Claude Opus 4.5 from Anthropic: The AI Model That Outperformed Engineers in Internal Tests

Hello HaWkers, Anthropic just launched Claude Opus 4.5, and the results are generating intense discussion in the developer community. According to the company, the model outperformed all human candidates in internal engineering tests.

This claim raises important questions about the future of software development and AI's role as a tool or coworker.

The Claude Opus 4.5 Announcement

Anthropic positioned Opus 4.5 as its most capable model to date.

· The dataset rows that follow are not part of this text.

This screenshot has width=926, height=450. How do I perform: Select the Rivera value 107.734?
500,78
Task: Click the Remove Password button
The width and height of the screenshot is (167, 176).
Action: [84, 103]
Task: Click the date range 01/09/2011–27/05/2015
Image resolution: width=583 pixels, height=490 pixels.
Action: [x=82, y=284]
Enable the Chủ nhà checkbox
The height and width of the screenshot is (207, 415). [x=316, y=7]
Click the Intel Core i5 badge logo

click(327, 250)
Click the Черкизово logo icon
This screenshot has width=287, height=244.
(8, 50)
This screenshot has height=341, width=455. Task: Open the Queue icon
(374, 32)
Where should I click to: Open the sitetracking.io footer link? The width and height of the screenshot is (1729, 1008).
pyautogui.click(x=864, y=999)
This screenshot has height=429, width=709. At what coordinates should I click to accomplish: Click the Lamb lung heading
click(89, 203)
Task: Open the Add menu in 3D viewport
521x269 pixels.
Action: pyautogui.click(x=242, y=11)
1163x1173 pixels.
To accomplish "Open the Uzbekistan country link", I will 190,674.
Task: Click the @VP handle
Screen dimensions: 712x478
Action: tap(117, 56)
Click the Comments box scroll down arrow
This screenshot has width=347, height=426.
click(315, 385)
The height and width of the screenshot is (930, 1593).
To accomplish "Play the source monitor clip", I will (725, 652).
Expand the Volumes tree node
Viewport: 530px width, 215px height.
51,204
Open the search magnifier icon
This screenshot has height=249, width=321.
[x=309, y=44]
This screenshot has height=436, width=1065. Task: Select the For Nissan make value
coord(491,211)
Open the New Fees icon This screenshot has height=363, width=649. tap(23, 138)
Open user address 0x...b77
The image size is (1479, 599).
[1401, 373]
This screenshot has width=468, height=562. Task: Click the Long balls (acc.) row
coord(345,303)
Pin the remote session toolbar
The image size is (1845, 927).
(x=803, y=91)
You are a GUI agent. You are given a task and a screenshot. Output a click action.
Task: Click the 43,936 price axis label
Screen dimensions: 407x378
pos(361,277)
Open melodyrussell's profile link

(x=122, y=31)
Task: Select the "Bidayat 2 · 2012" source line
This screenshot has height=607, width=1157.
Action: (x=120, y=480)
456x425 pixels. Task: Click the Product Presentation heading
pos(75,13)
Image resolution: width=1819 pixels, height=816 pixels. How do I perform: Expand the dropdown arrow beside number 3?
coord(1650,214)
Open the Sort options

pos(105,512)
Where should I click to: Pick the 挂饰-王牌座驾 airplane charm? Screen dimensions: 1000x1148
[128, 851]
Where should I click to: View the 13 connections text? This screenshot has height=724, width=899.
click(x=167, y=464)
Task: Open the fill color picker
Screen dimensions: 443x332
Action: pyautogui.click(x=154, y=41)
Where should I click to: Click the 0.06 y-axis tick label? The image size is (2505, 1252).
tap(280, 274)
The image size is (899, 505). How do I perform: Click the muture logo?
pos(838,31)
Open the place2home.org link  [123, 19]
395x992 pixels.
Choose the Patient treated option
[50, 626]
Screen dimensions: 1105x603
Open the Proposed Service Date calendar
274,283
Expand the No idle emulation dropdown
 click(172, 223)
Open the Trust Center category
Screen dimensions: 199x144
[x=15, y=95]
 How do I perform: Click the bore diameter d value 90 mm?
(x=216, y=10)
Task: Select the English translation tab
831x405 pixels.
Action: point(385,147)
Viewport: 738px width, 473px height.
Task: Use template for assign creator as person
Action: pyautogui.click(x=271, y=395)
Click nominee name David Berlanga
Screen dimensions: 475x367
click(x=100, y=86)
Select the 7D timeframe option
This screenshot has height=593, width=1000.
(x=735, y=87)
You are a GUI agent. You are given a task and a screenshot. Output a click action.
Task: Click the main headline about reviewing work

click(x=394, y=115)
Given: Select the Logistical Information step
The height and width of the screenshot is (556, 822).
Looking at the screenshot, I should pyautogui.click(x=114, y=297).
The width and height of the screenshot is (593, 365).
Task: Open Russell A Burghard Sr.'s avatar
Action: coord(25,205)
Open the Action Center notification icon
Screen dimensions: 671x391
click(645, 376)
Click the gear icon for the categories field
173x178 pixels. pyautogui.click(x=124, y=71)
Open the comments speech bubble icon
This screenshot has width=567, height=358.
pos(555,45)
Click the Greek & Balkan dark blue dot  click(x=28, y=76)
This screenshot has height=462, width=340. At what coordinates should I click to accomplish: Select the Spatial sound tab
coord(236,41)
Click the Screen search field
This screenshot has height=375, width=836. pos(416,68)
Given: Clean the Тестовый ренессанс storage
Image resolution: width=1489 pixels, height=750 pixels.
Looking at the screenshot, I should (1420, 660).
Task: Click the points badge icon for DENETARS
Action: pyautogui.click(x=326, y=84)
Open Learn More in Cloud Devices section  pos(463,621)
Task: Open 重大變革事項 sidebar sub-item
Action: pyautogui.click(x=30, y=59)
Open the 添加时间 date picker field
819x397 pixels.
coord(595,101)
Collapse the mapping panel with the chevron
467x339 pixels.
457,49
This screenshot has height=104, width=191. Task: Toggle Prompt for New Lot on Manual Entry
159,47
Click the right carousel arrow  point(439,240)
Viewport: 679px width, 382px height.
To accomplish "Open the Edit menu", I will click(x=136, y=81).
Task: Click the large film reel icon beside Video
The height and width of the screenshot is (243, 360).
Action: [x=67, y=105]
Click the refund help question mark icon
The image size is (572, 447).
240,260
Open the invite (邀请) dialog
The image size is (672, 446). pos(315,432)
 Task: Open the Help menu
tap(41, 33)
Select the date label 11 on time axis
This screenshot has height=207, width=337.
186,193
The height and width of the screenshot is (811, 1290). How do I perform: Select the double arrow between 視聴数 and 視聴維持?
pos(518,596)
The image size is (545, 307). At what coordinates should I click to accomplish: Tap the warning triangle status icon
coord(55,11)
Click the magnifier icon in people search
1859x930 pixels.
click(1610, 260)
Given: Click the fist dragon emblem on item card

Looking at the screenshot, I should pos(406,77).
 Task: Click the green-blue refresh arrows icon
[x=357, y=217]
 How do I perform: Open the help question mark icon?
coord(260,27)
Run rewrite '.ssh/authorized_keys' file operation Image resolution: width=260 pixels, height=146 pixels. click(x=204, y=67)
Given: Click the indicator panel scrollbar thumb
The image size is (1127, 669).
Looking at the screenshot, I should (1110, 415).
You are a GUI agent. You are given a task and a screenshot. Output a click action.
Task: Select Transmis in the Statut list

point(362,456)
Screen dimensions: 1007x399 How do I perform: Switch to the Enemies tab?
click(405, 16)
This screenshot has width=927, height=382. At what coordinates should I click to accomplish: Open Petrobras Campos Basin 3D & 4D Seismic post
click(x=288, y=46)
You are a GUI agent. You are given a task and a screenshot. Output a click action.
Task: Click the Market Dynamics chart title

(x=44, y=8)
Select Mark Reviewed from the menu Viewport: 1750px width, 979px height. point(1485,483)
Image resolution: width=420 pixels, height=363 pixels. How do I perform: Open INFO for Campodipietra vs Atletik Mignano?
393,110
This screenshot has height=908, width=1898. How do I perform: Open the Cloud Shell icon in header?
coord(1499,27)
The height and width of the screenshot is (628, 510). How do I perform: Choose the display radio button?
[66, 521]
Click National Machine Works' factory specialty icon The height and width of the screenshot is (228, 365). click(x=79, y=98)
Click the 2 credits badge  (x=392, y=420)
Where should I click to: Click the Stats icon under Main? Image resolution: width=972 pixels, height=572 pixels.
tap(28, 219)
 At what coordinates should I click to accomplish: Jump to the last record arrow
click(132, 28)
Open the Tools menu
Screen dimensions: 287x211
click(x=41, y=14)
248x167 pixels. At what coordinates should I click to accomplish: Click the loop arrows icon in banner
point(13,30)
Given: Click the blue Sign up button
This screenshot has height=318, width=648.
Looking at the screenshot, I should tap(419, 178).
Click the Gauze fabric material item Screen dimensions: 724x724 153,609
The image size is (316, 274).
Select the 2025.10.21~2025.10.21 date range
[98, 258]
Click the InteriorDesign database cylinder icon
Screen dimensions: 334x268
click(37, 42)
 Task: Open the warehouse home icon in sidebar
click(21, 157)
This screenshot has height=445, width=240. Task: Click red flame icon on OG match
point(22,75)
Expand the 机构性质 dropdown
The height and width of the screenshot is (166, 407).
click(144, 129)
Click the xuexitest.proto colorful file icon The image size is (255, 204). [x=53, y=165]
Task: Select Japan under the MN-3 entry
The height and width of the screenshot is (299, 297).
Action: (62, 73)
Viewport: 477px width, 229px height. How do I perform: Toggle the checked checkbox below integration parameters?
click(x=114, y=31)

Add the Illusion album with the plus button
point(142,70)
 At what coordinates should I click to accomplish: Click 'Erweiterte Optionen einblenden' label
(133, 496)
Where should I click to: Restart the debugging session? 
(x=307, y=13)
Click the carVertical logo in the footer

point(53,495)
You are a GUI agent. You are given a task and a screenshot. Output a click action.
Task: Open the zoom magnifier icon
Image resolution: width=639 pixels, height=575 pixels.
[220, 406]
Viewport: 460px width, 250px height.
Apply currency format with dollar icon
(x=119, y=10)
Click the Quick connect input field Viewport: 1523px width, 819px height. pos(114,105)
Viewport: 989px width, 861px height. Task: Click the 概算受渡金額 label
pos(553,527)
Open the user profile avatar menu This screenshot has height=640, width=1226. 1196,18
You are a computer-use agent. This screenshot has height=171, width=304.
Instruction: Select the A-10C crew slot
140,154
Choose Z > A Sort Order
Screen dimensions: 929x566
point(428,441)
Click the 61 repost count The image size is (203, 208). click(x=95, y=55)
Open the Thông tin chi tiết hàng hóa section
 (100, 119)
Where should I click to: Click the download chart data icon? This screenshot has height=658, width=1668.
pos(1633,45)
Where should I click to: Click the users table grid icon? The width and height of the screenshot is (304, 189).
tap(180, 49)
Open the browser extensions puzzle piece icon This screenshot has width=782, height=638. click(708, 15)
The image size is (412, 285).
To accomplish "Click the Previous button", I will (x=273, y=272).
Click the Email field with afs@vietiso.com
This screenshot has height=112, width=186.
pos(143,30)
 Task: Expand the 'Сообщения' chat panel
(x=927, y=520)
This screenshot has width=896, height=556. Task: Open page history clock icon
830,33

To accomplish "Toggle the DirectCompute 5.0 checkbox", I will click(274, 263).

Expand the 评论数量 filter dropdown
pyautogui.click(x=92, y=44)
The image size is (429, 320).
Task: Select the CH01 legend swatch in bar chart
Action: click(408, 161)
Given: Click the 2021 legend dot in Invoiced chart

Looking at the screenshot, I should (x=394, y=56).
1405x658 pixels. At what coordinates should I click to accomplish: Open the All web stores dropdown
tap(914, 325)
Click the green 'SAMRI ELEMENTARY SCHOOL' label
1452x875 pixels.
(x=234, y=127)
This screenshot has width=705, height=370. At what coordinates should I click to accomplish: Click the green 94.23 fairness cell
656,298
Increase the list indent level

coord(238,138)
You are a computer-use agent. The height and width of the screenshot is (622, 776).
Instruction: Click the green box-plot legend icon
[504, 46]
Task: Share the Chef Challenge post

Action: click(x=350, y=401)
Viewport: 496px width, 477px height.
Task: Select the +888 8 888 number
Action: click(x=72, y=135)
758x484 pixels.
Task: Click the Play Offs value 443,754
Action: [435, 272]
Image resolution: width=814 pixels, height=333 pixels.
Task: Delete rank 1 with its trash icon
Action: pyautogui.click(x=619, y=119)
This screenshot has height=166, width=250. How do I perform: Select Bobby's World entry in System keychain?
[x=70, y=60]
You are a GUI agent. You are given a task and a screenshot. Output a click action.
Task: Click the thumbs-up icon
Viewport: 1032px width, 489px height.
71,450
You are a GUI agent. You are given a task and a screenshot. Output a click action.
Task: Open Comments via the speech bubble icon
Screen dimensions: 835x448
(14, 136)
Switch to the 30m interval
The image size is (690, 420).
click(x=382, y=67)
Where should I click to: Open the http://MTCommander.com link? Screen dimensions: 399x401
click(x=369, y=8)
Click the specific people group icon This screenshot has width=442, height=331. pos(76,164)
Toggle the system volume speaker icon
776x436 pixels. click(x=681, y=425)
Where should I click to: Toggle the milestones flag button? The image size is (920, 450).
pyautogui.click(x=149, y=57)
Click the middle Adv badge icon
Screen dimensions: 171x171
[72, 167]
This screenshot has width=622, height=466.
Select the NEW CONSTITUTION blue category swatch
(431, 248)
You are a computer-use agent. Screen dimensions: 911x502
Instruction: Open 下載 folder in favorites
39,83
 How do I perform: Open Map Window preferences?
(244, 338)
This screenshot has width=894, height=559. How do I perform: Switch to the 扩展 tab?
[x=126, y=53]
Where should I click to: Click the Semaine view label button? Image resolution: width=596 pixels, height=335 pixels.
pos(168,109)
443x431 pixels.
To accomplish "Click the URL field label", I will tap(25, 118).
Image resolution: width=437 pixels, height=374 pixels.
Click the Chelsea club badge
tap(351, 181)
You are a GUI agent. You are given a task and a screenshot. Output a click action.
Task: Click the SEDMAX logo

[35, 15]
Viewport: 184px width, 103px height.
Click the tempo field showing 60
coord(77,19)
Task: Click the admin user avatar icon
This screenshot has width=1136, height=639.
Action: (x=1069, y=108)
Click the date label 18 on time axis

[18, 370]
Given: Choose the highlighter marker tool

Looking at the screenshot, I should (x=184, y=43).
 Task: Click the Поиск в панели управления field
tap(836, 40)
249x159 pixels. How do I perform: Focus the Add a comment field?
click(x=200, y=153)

What Internal Benchmarks Say

Result that caught attention:

"Claude Opus 4.5 outperformed all human candidates in Anthropic's internal engineering tests."

Important context:

Tests applied to Anthropic's own engineering candidates
Involve problem-solving, code, and reasoning
Anthropic candidates are highly qualified (ex-Google, ex-OpenAI, etc.)

Target Audience

The model was designed for:

Professional developers - Assistance with complex code
Knowledge workers - Analysts, consultants, researchers
Enterprises - Cognitive task automation

Claude Opus 4.5 Capabilities

Analysis of the main improvements over previous versions.

Code and Engineering

SWE-bench Benchmark:

Model	Score	Bug Types
GPT-4 Turbo	23.5%	Simple
Claude 3.5 Sonnet	38.2%	Intermediate
Claude 3.5 Opus	45.8%	Complex
Claude Opus 4.5	52.3%	Very complex

Demonstrated capabilities:

// Example of task that Opus 4.5 solves well

// Input: Vague bug report
const bugReport = `
  User reports that checkout fails "sometimes"
  when there are more than 5 items in cart.
  Logs show timeout in production.
`;

// Expected output from Claude Opus 4.5:
/*
Bug Analysis:

1. SYMPTOM: Timeout in checkout with 5+ items
2. HYPOTHESIS: Shipping calculation with multiple items
3. INVESTIGATION:
   - Check ShippingCalculator.calculateBatch()
   - N+1 query in getShippingRates()
   - Connection pool exhausted

4. PROBABLE ROOT CAUSE:
   File: src/services/shipping.ts:142
   The loop makes one query per item instead of batch

5. SOLUTION:
   Refactor to batch query:
   [code with fix]

6. PREVENTION:
   - Add load test
   - Implement timeout with retry
   - Query count monitoring
*/

Long Context

Context window:

Model	Context	Practical Use
GPT-4	128k	~96k useful tokens
Claude 3.5	200k	~150k useful tokens
Claude Opus 4.5	200k	~180k useful tokens (better recall)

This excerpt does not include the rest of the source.